In the wake of the worst mass shooting in U.S. history, Democrats on Wednesday began a push to tighten gun control, although they are unlikely to get far, experts said.
Sunday saw the deadliest mass shooting in U.S. history. The identified shooter, Stephen Paddock, attacked concert-goers at Mandalay Bay Resort and Casino in Las Vegas and later took his own life, killing at least 59 people and injuring more than 500 others.
Local police found over a dozen additional firearms and explosives in his room, according to local authorities and news reports.
In light of the horrific event, Democrats on Wednesday pushed for new gun control legislation. Congressman John Lewis, who has spearheaded the push for tougher laws, called for Americans to have "moral courage" in this issue.
All Congressional members should have courage to bring common-sense gun control to a vote, Lewis said Wednesday at a press conference at the U.S. Capitol building.
However, experts said Democrats are unlikely to get far in gun control for the following two reasons: First, Republicans, supporters of the constitutional right to bear arms, control both the Congress and the White House, and GOP lawmakers are firmly against anti-firearms legislation.
Second, there is historical precedent.
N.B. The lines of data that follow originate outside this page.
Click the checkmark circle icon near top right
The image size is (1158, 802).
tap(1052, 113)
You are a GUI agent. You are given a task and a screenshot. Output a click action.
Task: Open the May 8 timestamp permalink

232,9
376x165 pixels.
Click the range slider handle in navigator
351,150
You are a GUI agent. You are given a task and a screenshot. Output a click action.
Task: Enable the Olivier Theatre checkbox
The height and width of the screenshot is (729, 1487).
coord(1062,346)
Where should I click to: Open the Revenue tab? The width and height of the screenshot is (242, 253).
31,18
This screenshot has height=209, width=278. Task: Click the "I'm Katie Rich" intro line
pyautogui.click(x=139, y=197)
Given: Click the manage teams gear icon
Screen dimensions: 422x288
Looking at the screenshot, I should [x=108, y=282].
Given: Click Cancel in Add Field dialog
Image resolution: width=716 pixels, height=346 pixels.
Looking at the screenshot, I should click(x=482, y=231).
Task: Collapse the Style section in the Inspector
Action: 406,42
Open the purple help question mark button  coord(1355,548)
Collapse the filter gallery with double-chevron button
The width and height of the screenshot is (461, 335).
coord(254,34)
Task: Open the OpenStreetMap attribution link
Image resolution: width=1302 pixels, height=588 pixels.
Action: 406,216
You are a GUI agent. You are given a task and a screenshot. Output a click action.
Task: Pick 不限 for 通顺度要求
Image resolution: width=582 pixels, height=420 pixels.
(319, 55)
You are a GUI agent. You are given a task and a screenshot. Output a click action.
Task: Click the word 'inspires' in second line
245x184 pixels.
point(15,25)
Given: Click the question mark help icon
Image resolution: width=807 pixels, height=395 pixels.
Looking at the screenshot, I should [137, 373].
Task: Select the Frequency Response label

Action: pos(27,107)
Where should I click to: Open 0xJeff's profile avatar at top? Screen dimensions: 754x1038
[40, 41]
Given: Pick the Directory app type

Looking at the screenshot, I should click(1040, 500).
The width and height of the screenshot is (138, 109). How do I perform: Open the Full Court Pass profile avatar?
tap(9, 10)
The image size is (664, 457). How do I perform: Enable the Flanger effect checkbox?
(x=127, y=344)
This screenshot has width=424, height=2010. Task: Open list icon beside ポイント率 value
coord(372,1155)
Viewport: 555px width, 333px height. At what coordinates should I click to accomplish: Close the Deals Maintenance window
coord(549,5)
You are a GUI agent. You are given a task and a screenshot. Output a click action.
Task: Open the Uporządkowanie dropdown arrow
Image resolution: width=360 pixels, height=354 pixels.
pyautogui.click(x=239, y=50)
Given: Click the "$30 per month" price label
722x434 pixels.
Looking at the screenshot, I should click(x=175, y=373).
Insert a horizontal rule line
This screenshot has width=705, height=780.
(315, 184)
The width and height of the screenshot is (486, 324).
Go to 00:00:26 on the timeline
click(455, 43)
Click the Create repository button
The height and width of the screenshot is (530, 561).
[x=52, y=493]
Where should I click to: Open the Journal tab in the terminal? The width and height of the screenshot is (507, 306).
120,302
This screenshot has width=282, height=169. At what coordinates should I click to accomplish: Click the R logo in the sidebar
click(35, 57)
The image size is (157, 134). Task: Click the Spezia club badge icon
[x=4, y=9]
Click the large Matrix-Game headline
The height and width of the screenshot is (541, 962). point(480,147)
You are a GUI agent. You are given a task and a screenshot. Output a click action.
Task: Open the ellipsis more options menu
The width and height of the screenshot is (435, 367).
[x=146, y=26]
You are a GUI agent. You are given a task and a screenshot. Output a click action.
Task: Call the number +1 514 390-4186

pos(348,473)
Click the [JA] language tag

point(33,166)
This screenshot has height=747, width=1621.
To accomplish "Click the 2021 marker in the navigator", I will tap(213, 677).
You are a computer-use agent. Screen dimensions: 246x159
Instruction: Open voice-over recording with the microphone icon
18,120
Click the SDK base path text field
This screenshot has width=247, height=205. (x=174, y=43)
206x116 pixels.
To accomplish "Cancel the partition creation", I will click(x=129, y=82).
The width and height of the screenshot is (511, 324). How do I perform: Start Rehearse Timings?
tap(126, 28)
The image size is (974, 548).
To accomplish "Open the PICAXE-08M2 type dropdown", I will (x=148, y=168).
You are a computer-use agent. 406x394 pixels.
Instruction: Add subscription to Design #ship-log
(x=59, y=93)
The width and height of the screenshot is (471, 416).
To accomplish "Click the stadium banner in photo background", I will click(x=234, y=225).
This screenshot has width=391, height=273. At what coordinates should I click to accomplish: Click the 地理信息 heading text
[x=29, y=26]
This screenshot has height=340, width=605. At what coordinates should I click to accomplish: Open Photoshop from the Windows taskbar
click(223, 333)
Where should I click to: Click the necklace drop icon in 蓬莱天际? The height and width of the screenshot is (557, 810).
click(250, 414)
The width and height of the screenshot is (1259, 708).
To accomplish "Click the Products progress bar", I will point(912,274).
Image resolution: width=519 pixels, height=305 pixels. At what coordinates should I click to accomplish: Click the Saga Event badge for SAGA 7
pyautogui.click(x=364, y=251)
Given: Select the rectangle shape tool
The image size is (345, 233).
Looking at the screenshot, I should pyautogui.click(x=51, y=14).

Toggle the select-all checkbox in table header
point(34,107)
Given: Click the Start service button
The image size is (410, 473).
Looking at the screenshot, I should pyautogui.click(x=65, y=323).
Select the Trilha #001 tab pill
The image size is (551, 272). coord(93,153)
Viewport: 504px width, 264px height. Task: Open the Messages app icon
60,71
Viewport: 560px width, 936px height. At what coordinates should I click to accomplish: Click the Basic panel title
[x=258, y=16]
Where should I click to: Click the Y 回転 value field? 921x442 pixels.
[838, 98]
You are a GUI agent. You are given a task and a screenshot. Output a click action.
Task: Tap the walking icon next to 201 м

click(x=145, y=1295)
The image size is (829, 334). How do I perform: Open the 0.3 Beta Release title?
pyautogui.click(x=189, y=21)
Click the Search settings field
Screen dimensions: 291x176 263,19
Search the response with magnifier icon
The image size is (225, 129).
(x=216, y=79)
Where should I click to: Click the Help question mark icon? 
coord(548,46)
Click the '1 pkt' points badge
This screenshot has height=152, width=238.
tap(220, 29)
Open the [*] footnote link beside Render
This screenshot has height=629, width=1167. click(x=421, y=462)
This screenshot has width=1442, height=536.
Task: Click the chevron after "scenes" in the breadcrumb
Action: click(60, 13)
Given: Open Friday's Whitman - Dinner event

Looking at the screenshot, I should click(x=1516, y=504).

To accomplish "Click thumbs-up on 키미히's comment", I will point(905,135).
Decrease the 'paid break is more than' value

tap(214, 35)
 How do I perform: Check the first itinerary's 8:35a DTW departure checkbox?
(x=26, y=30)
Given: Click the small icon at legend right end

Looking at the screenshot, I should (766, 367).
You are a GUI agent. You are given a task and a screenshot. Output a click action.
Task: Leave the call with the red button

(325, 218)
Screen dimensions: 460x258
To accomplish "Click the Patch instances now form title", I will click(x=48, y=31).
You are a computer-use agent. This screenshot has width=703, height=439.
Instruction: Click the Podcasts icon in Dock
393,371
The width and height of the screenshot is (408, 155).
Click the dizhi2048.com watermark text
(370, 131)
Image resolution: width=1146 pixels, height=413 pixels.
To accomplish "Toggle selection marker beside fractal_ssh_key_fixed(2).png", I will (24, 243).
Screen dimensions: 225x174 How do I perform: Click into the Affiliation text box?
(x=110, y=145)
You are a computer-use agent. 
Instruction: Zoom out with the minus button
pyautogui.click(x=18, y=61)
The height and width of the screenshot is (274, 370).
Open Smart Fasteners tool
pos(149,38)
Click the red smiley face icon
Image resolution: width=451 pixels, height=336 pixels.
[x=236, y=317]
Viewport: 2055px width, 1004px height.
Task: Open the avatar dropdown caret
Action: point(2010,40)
Even after the 2012 shooting incident at Sandy Hook elementary school in the U.S. state of Connecticut, which resulted in the deaths of so many children, Democrats failed to pass a gun control bill.
"If they can't get any (gun control) measures after Sandy Hook, I find it hard to believe they can get any measures through a GOP-controlled congress," Republican Strategist Ford O'Connell told Xinhua.
Indeed, a large chunk of Americans own guns, and firearms are a part of the culture of self-sufficiency and independence ingrained in the United States.
According to a report published in June by Pew Research Center, a Washington-based think tank, 48 percent of Americans either say they grew up in a household with guns or currently own guns, and around seven in ten say they have at some point fired a gun -- even those who have never owned a firearm.
O'Connell said Democrats may ignore the importance of guns to the owners. "This is something that fires up the Democratic base," he added, speaking of the gun control debate.
Many recent firearms legislation debates have occurred amid bitter partisan rivalry, the likes of which have not been seen in decades in Washington.
At the same time, some Republicans said Wednesday they would be willing to consider a ban on "bump stocks" -- a device speeding up a gun's rate of fire. The Senate's No. 2 Republican, Sen. John Cornyn, said he'd like to have a hearing on bump stocks in order to learn more about that issue.
Still, that is a small issue in the overarching gun control debate, experts noted.
Americans have a long and complex relationship with firearms. The right to bear arms is enshrined in the Constitution, the highest legal authority in the United States.
Experts differ on the details, but the nation's founding fathers viewed an armed population as necessary to keeping the nation safe from foreign invaders.
Moreover, historians say that some regions were once sparsely populated. In those areas that were short of security forces, citizens needed firearms to protect their land and families.
Pew Research also found that despite disagreements, gun owners and non-owners have reached many agreements, including restricting access to guns for individuals with mental illnesses and those who are on federal no-fly or watch lists.
Gun owners themselves also have diverse views on gun policy due to their party identification, according to the Pew Research report which surveyed 3,930 adults, including 1,269 gun owners.
The survey found that self-protection tops the list of reasons for owning a gun, with 67 percent of firearms owners giving this answer.
For most gun owners, having a firearm is tied to their sense of personal freedom, with 74 percent of gun owners saying the right is essential, compared with 35 percent of non-gun owners.